▶ _DESCRIPTION OF THE TASK_:
Which lines of the records below contain the word "This" with its capitalization matched? List each one in full.

▶ _SUPPLIED MATERIAL_:
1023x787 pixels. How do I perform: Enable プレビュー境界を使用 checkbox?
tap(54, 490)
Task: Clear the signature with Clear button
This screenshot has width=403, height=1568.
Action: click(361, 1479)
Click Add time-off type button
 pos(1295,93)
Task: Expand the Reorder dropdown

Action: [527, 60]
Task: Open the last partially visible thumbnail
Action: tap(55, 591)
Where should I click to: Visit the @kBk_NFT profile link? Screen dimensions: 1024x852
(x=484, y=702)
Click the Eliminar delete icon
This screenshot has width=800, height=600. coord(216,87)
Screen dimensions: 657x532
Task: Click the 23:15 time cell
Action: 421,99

▶ _WORKED SOLUTION_:
This screenshot has width=403, height=1568.
This screenshot has width=800, height=600. coord(216,87)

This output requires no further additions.